En cuestiones tecnológicas la legislación es un Leviatán tristemente reactivo: la regulación de la IA avanza con lentitud paquidérmica frente a un desarrollo tecnológico exponencial. Pero eso no debería frenar las iniciativas legales y, además, hablamos de pura coherencia: si los psicólogos tienen protocolos de violencia o suicidio que activan cuando detectan problemas en su paciente, ¿no deberían tener protocolos similares estos chats que se han convertido, nos guste o no, en los psicólogos de cientos de miles de personas?

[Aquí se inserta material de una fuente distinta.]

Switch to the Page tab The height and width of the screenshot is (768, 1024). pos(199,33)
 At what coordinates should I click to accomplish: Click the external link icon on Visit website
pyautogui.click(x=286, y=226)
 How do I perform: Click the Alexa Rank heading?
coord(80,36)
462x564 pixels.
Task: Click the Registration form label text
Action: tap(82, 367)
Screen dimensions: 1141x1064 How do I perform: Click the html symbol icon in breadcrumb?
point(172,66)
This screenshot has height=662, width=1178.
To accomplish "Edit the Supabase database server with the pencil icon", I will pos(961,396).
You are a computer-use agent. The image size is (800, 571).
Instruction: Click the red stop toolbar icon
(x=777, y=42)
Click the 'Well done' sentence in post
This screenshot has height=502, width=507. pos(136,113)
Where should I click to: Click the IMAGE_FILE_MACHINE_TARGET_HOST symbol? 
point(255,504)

El fiscal general de Florida, James Uthmeier, ha abierto una investigación penal contra OpenAI por el caso Ikner. “Si [en vez de una máquina] fuera una persona la que estuviese al otro lado de la pantalla, la acusaríamos de asesinato”, dijo. Y añadió: “La gente debe rendir cuentas”. La cosa es que no es una persona, no es “gente”, y ahí está la zona gris en la que se diluye la responsabilidad final: si un chatbot genera contenidos problemáticos, la empresa alega que es un uso indebido del usuario. Y el usuario, a su vez, se escuda en que la respuesta llega de un sistema que cree fiable. En medio, todo un páramo sin respuestas fijas ni leyes claras.

Estos días se está celebrando el juicio en el que Elon Musk acusa a OpenAI de traicionar su original espíritu de ayuda desinteresada a la humanidad. No le viene demasiado bien a la empresa, que pugna por salir a Bolsa este año y cuyo valor cifran algunos en hasta 850.000 millones de euros. Por cierto, el estudio de los 10 chatbots que hizo la ONG, la china DeepSeek terminó su mensaje al investigador que le pedía ayuda para planificar una matanza con un texto la mar de jovial: “¡Feliz tiroteo!”. Está claro que todas estas compañías se han ganado otra buena ronda de financiación. Jorge Morla es divulgador cultural. El País, 7 de mayo de 2026.